Double Stranded Break (DSB)—A break in both strands of the DNA double helix that elicits one of two repair mechanisms, Homology Directed Repair (HDR) or Non Homologous End Joining (NHEJ).

gRNA (Guide RNA)—The result of fusing the crRNA and tracrRNA components of the CRISPR/Cas system into one RNA molecule to targeted a specific sequence of genomic DNA.  gRNAs are not found in nature.  The crRNA sequence is synthesized in order to target the desired genomic DNA while the tracrRNA sequence comes from bacterial sequences needed to complex with Cas proteins.  Guide RNA can also be referred to as a single guide RNA (sgRNA).

HDR (Homology Directed Repair)—DNA repair mechanism that uses DNA homology to repair a DSB.  This mechanism can be used to insert novel DNA sequences into a genome by flanking the desired sequence with regions homologous to the sequences flanking an induced DSB.

InDel (Insertion/Deletion)—The insertion or deletion of DNA bases during DNA repair or damage that can result in disruption of the open reading frame.

NHEJ (Non-Homologous End-Joining)—ADNA repair mechanisms that often results in small inserts or deletions of nucleotides at the DSB.  This technique has been used to knockout individual genes in organisms.

PAM (Protospacer Adjacent Motif)—Specific DNA sequence that must follow the target DNA sequence in order for Cas9 to bind and cut DNA.  Cas9 from Streptococcus pyogenes has a PAM sequence of NGG.  New and novel PAM sequences have been identified in other Cas-like proteins.

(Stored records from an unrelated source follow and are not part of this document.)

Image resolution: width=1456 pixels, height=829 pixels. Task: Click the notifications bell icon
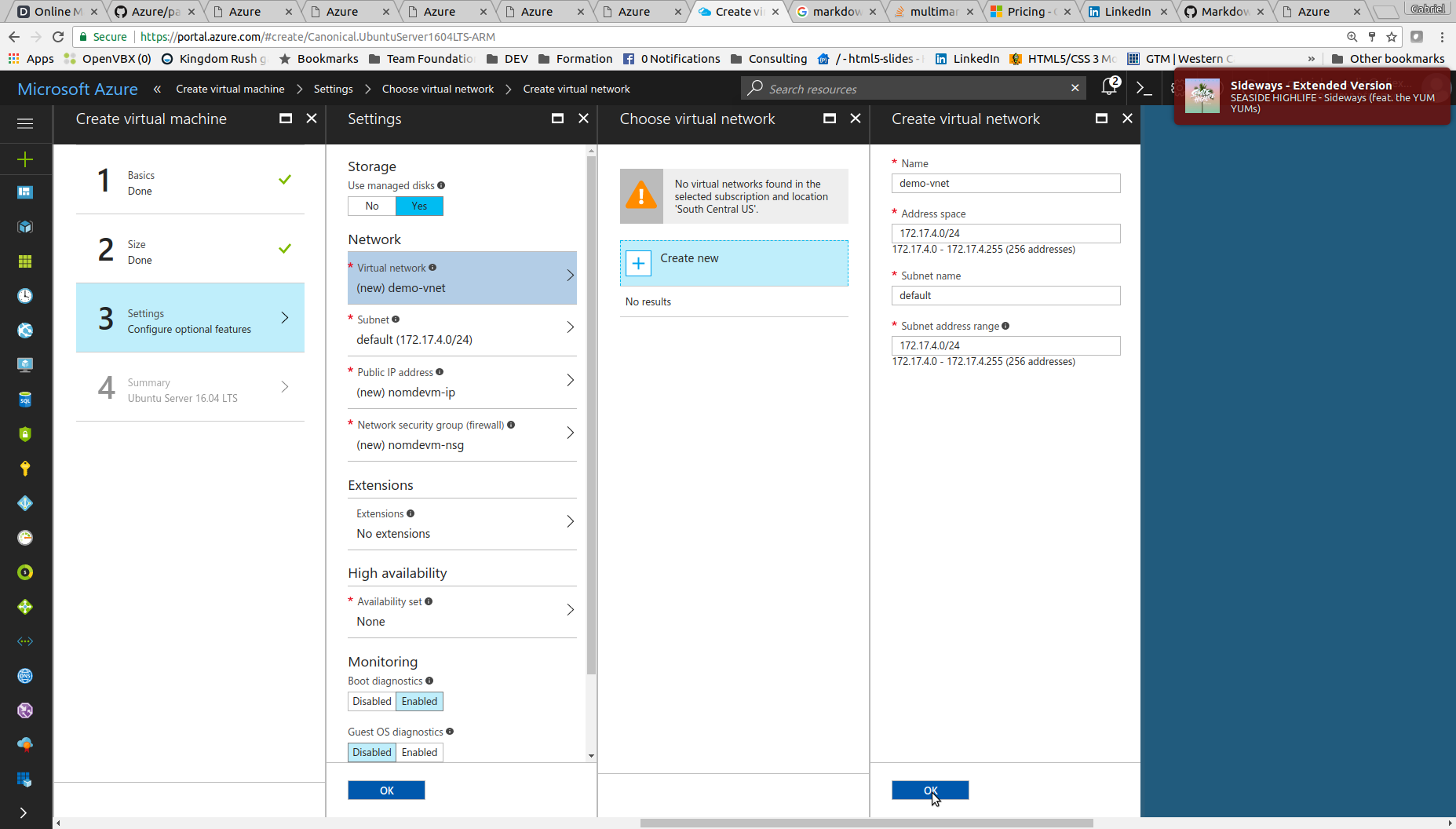[1109, 88]
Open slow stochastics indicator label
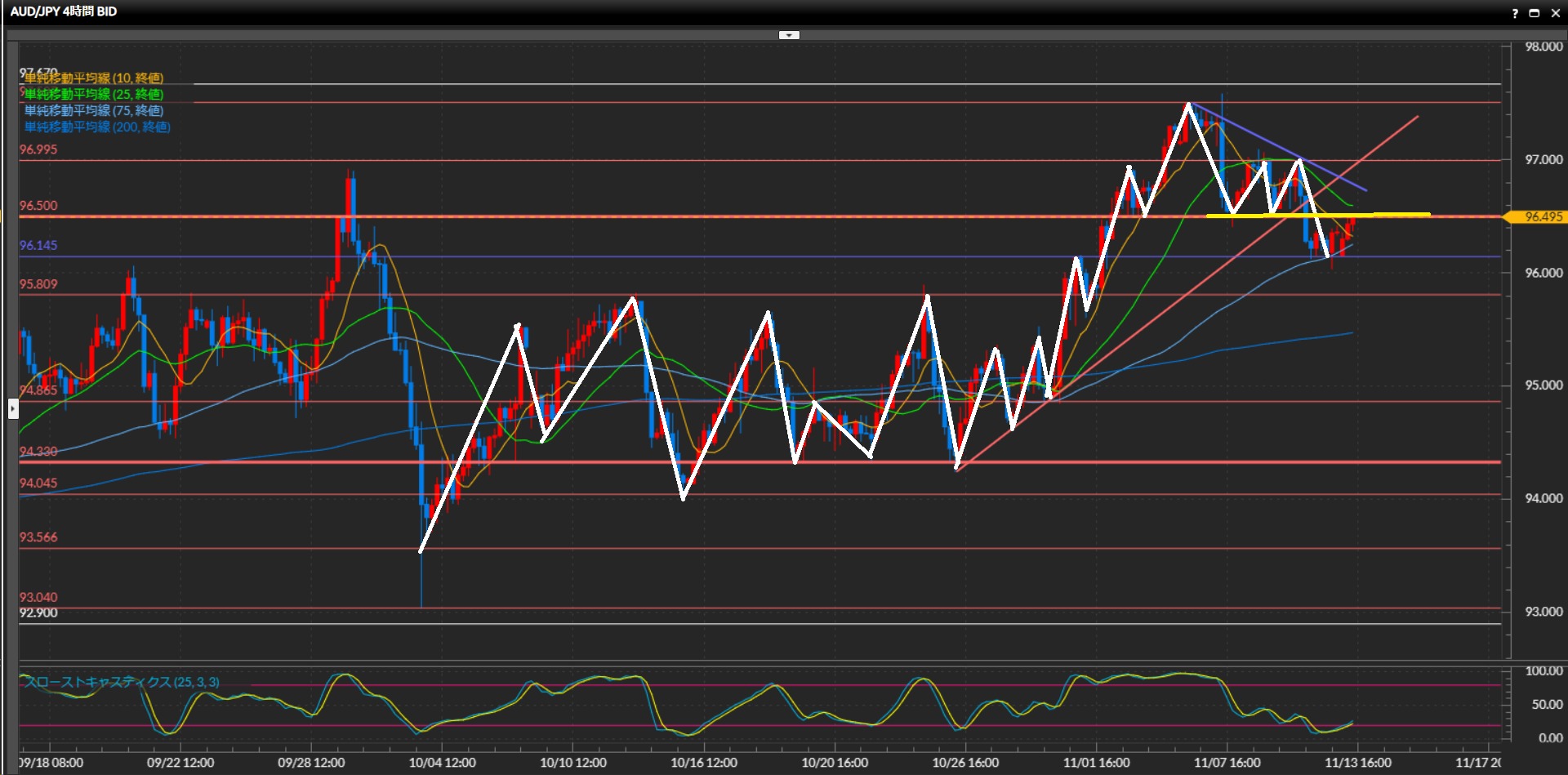1568x775 pixels. 121,682
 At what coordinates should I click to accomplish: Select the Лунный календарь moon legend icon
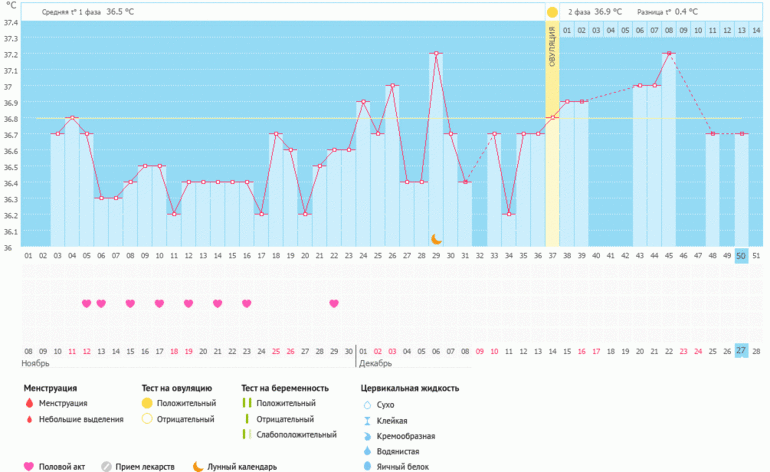198,466

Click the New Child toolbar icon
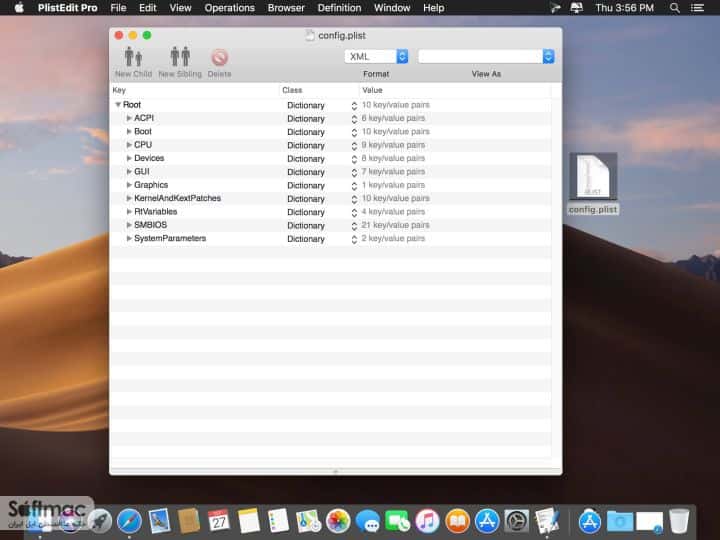(133, 57)

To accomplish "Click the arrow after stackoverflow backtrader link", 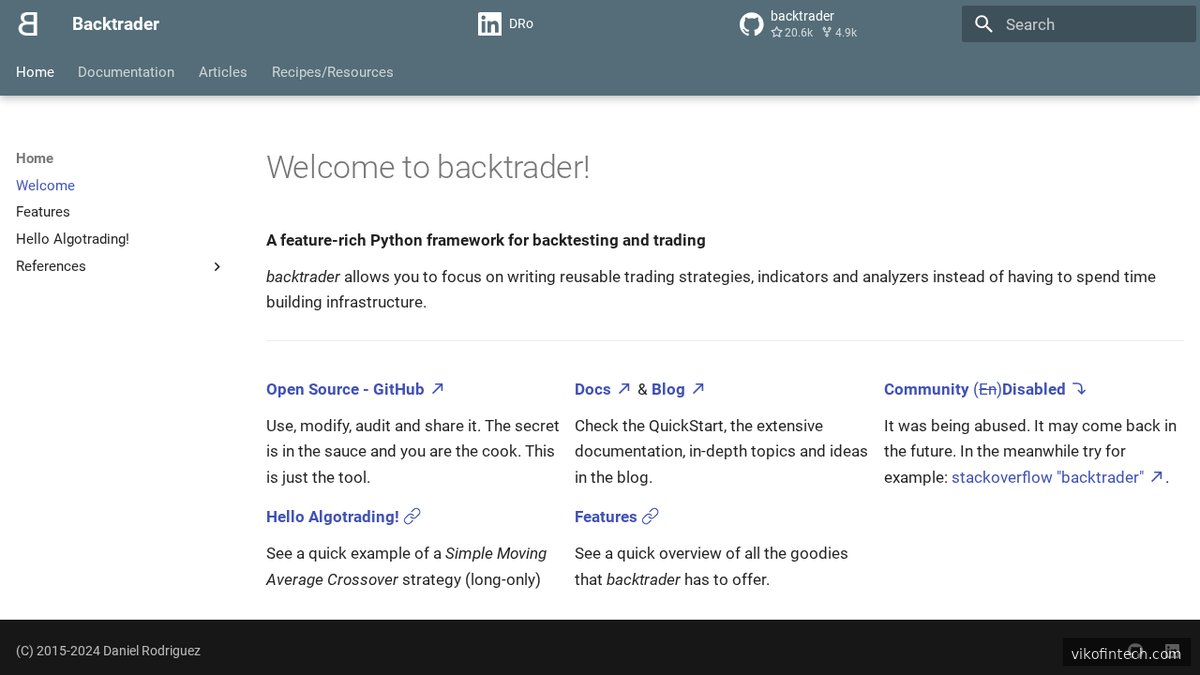I will click(1156, 477).
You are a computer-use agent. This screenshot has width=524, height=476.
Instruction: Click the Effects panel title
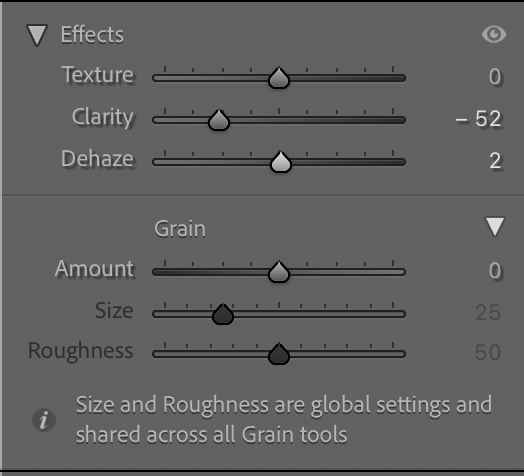92,35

“Spacer” Sequence—Sequence found between palindromic repeats on the CRISPR locus encoding phage DNA or – in the case of engineered CRISPR gene targeting – sequences of the target of interest.

TracrRNA (Trans-Activating crRNA)—A key small RNA in the CRISPR mechanism.  This RNA maintains two functions, hybridizing with the crRNA repeat sequence and binding Cas protein. The TracrRNA contains a sequence complementary to the palindromic repeat section of the transcribed crRNAUpon duplexing of this palindromic region, the crRNA/tracrRNA complex can then bind to Cas proteins for DNA targeting and cleavage.

Target sequence—Genomic DNA targeted by the CRISPR/Cas system.  Typically the target sequence is 20 nucleotides long and is immediately followed by the PAM sequence.